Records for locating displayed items

>>>>>

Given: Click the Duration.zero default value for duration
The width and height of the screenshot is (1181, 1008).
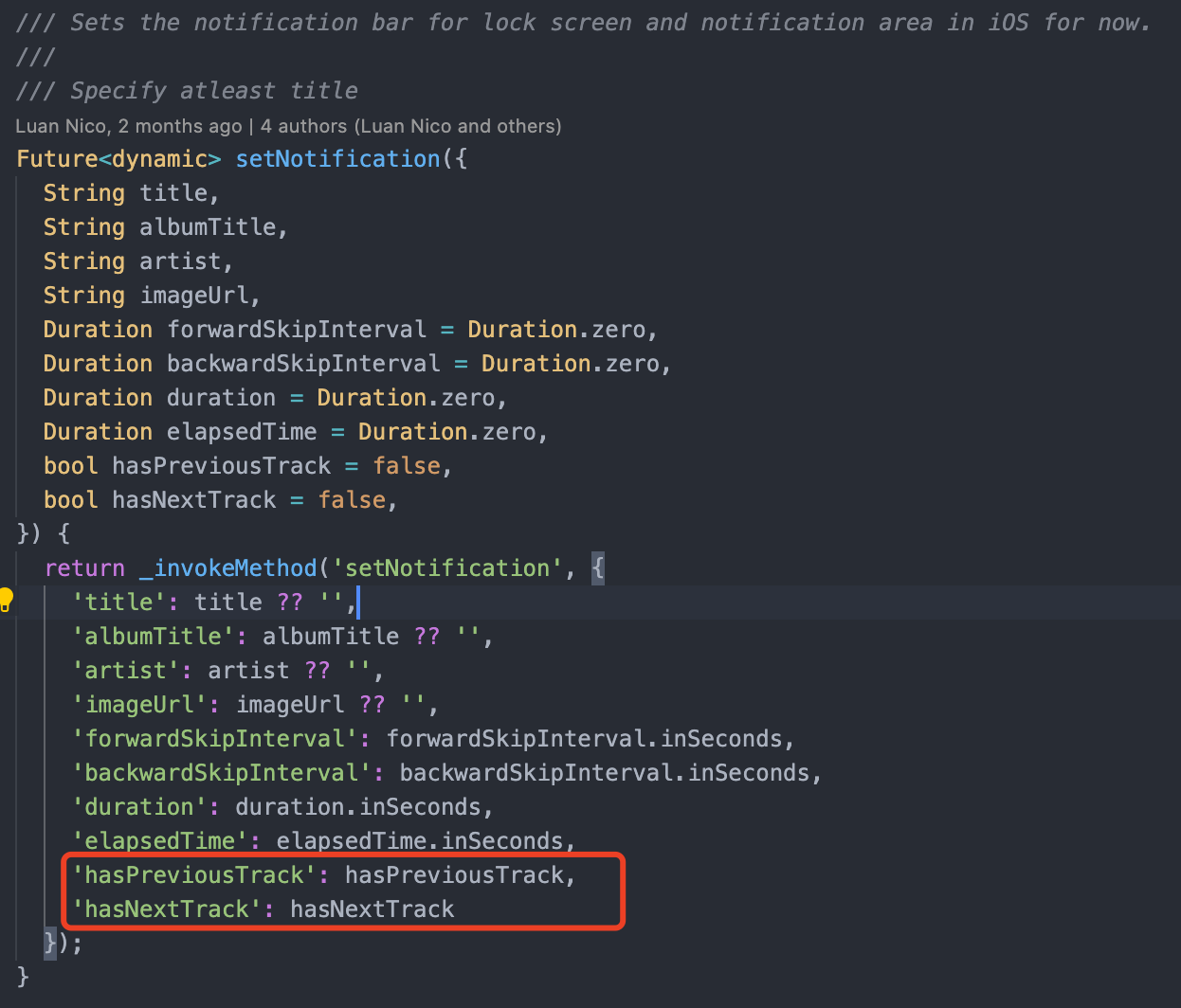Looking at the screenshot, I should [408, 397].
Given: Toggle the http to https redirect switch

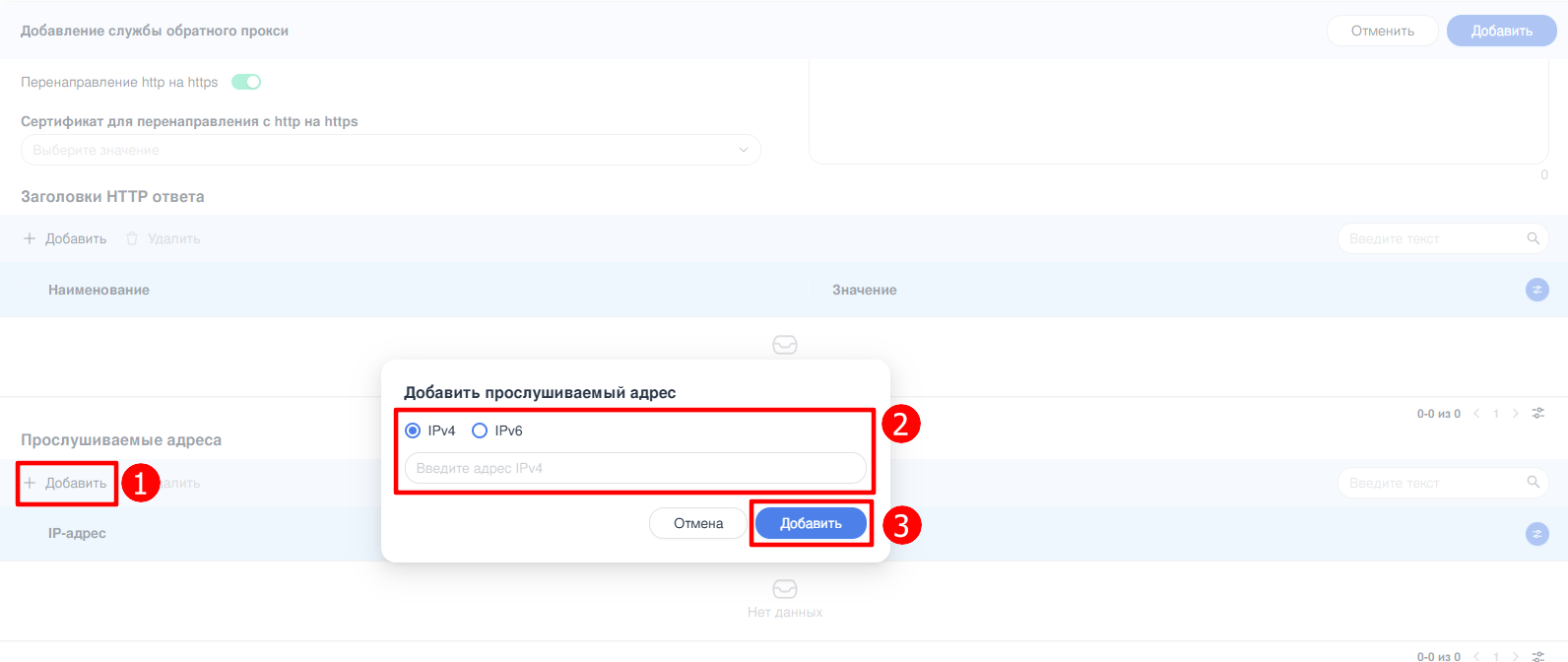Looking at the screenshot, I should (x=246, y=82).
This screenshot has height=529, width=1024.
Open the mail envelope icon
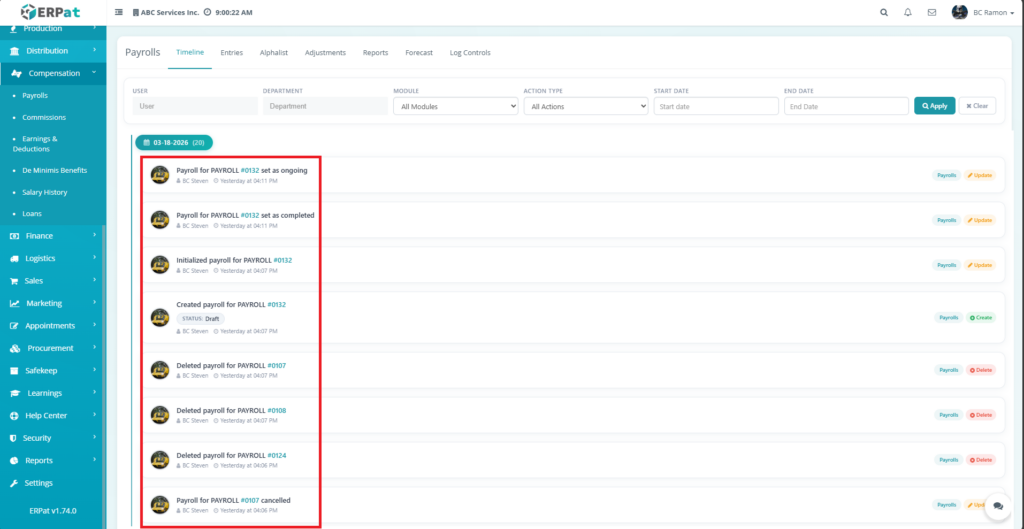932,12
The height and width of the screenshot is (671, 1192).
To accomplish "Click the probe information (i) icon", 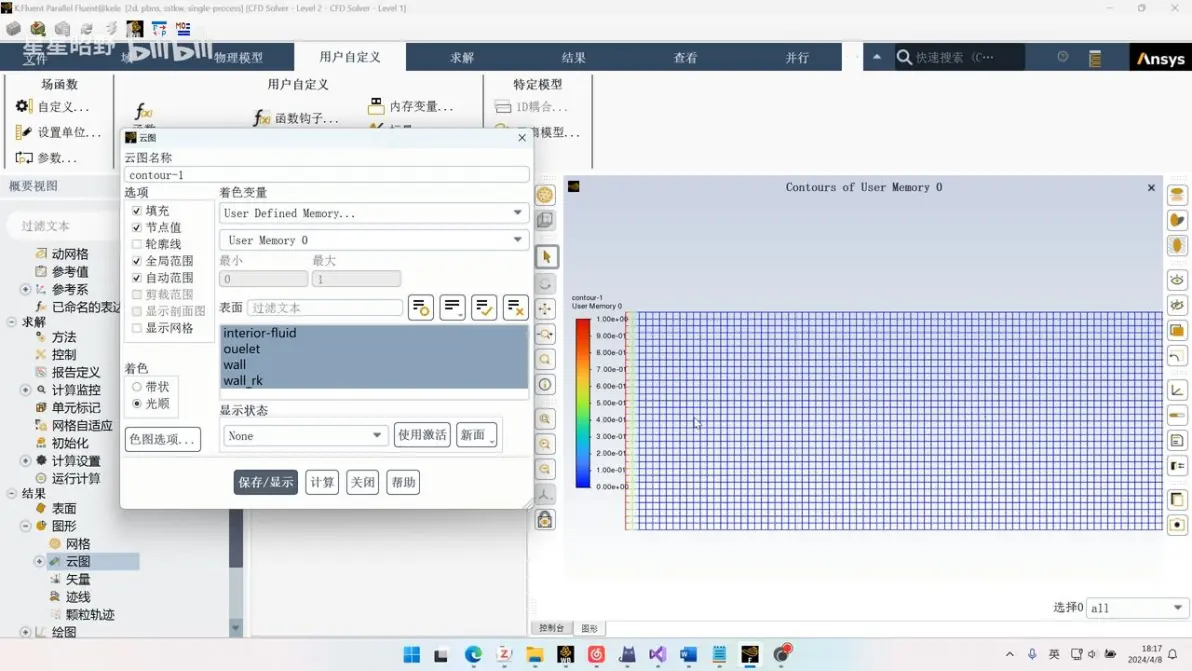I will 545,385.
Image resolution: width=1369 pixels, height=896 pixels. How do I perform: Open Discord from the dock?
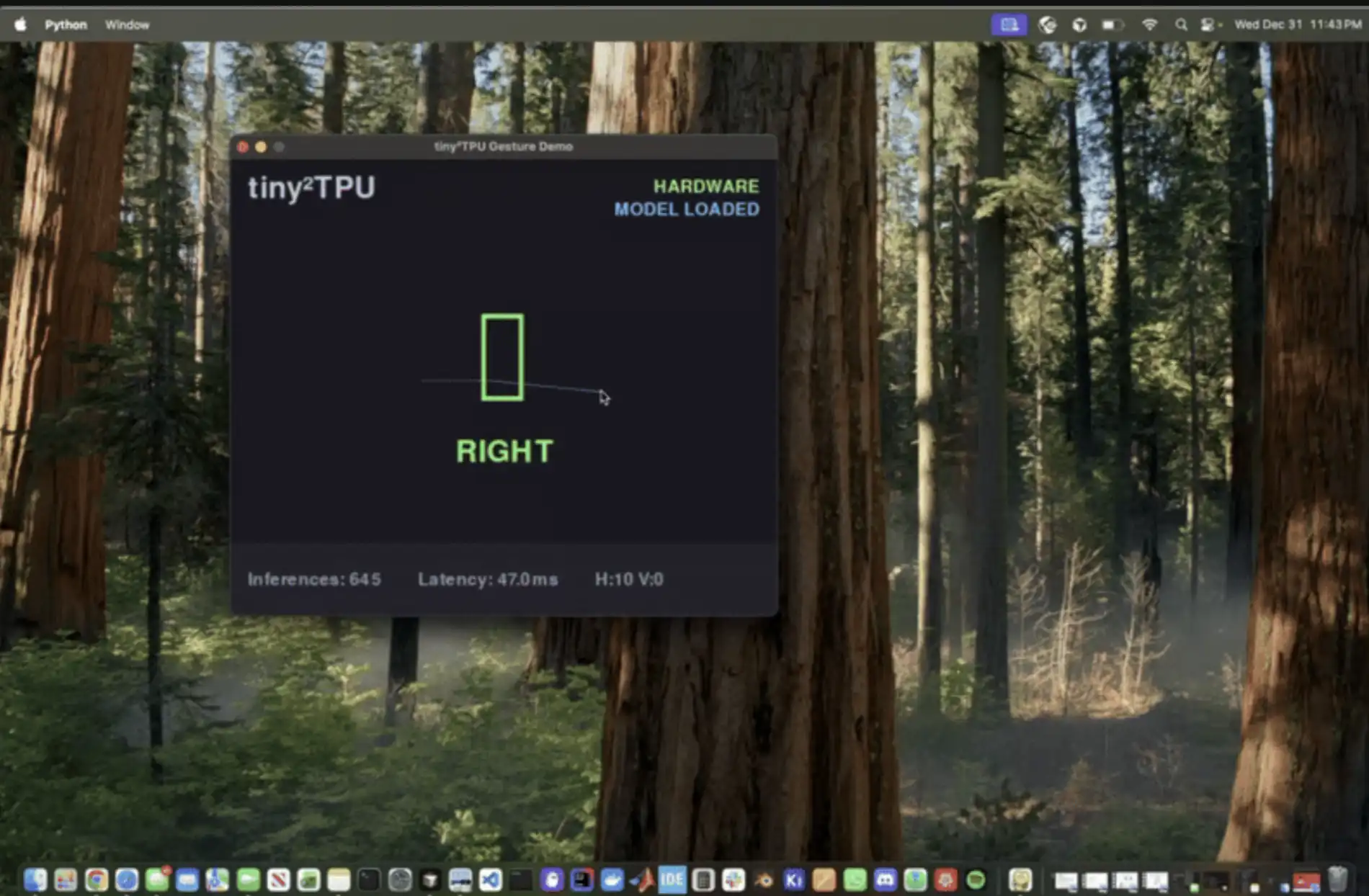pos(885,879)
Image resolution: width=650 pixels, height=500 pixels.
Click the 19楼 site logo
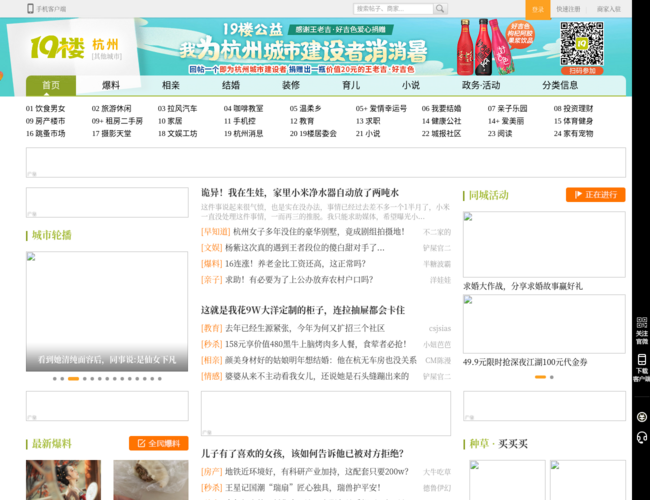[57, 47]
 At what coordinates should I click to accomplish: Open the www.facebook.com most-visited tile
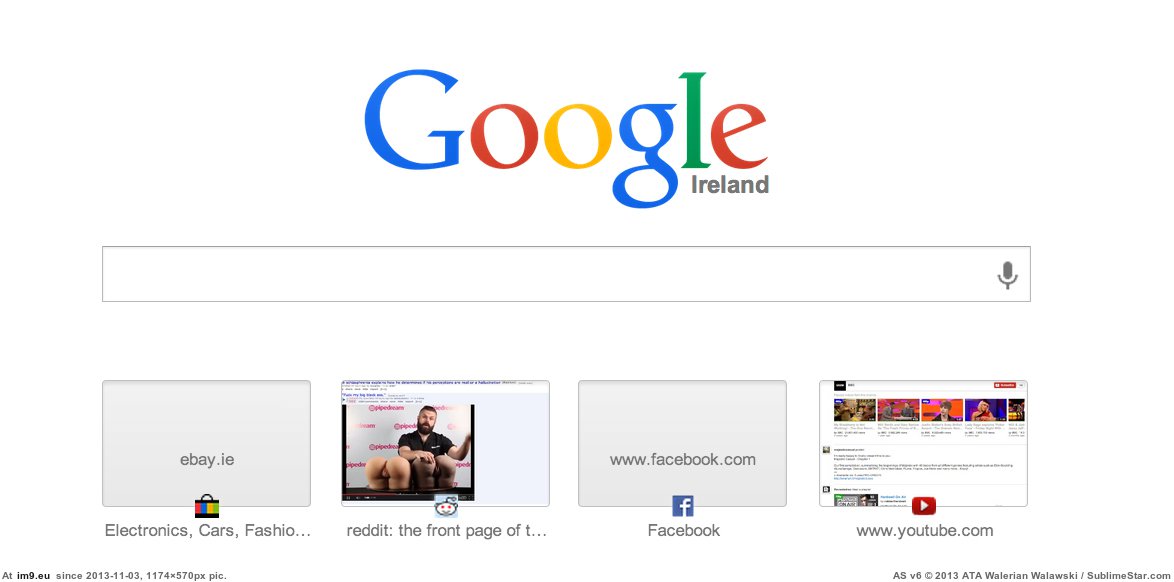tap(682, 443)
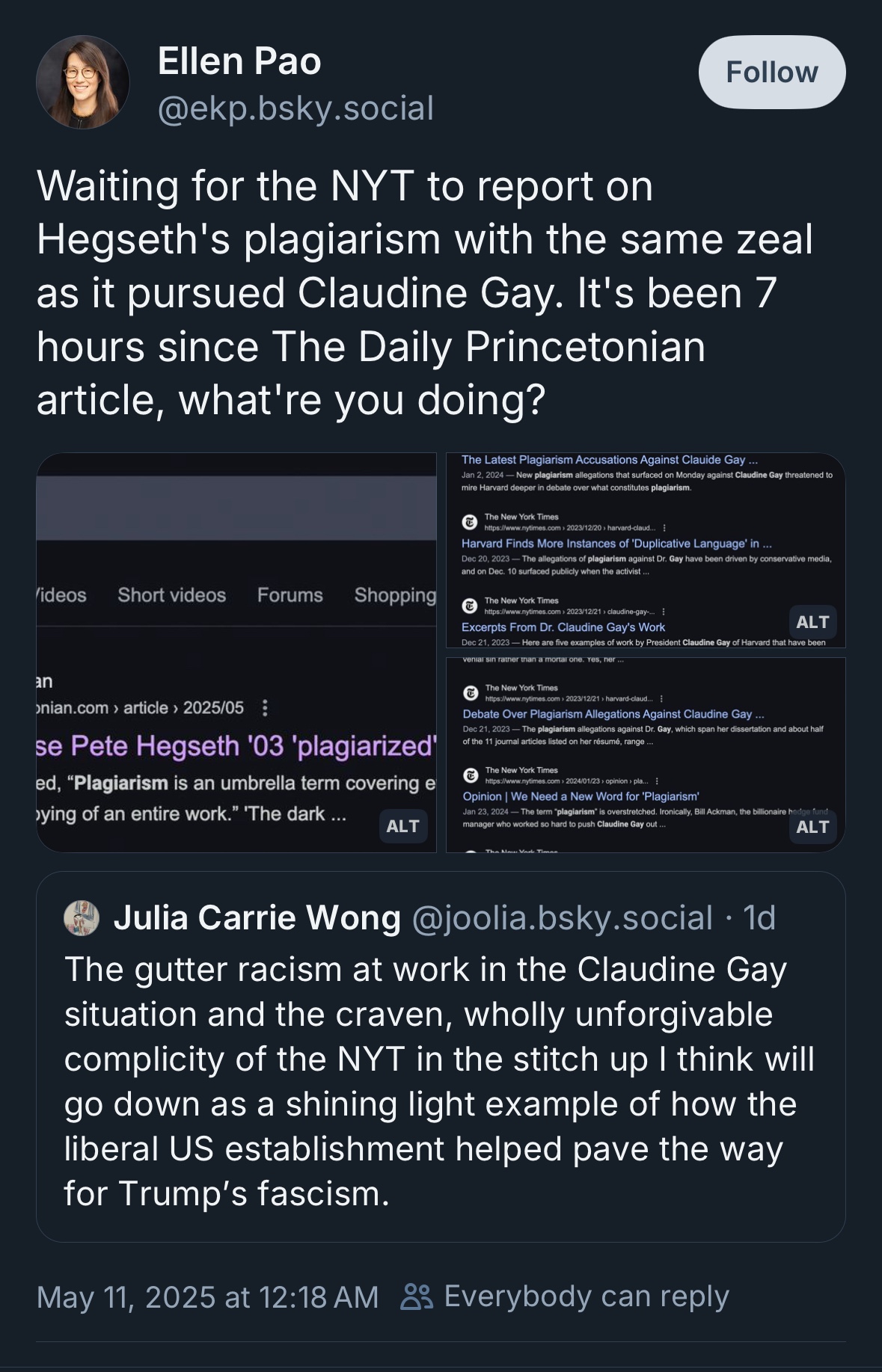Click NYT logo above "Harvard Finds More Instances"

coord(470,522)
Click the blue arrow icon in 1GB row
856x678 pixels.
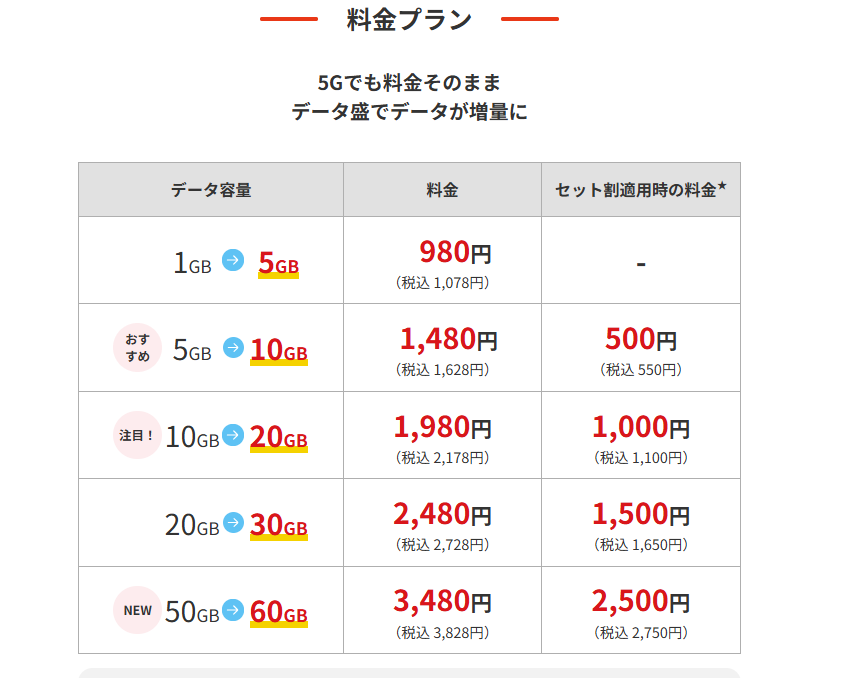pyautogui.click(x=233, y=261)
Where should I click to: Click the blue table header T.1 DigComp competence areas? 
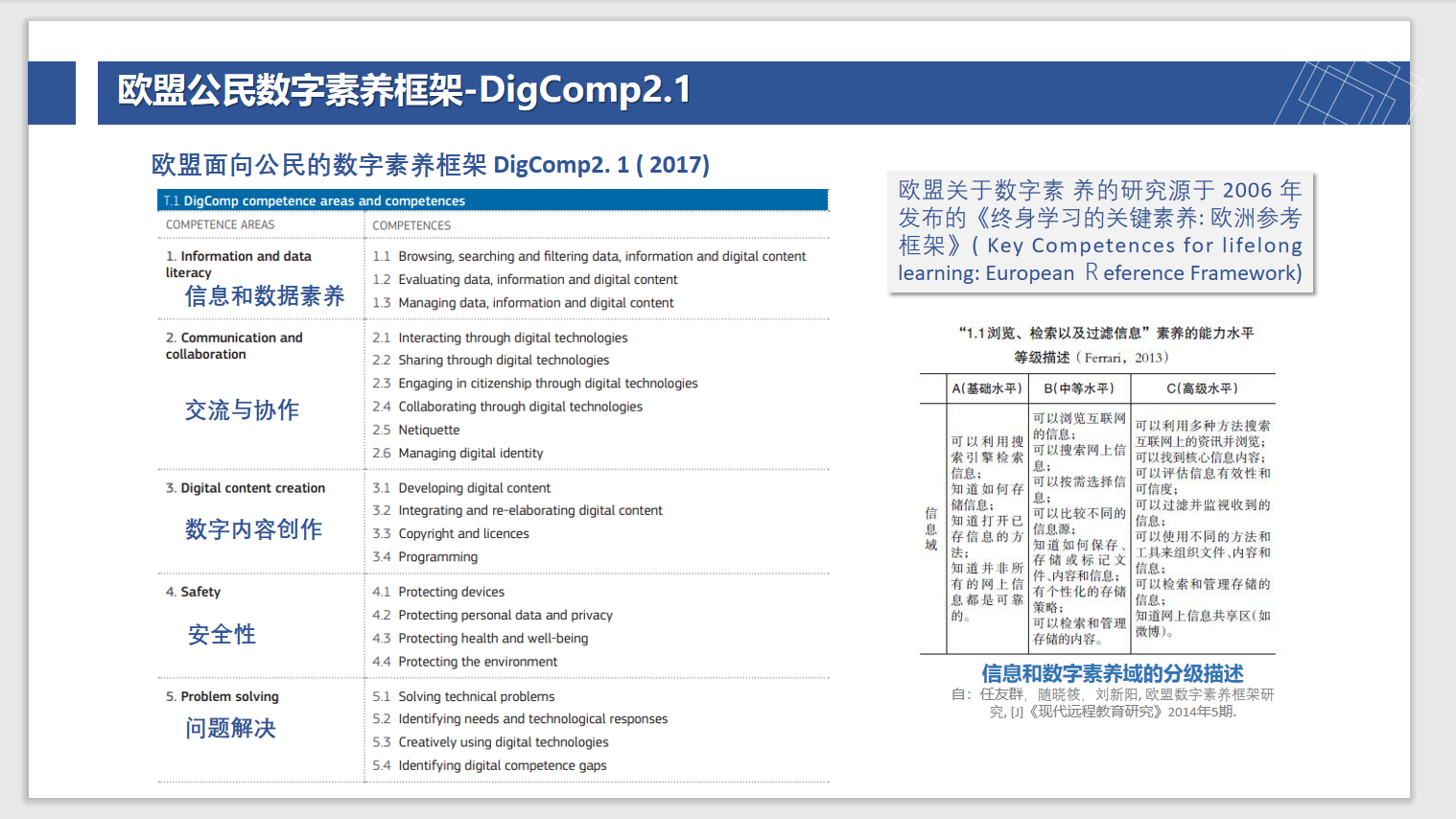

<<<<<

#### Written request:
Return, word for word, everything from the line containing "Image resolution: width=1369" down to the end of the records, leaving the pictures out.

#### Solution to this exercise:
Image resolution: width=1369 pixels, height=896 pixels. How do I perform: Open Discord from the dock?
pos(885,879)
Image resolution: width=650 pixels, height=500 pixels.
Click the 19楼 site logo
[57, 47]
 At what coordinates should I click to accomplish: Open the www.facebook.com most-visited tile
tap(682, 443)
Click NYT logo above "Harvard Finds More Instances"

coord(470,522)
Click the blue arrow icon in 1GB row
856x678 pixels.
pyautogui.click(x=233, y=261)
Where should I click to: Click the blue table header T.1 DigComp competence areas? 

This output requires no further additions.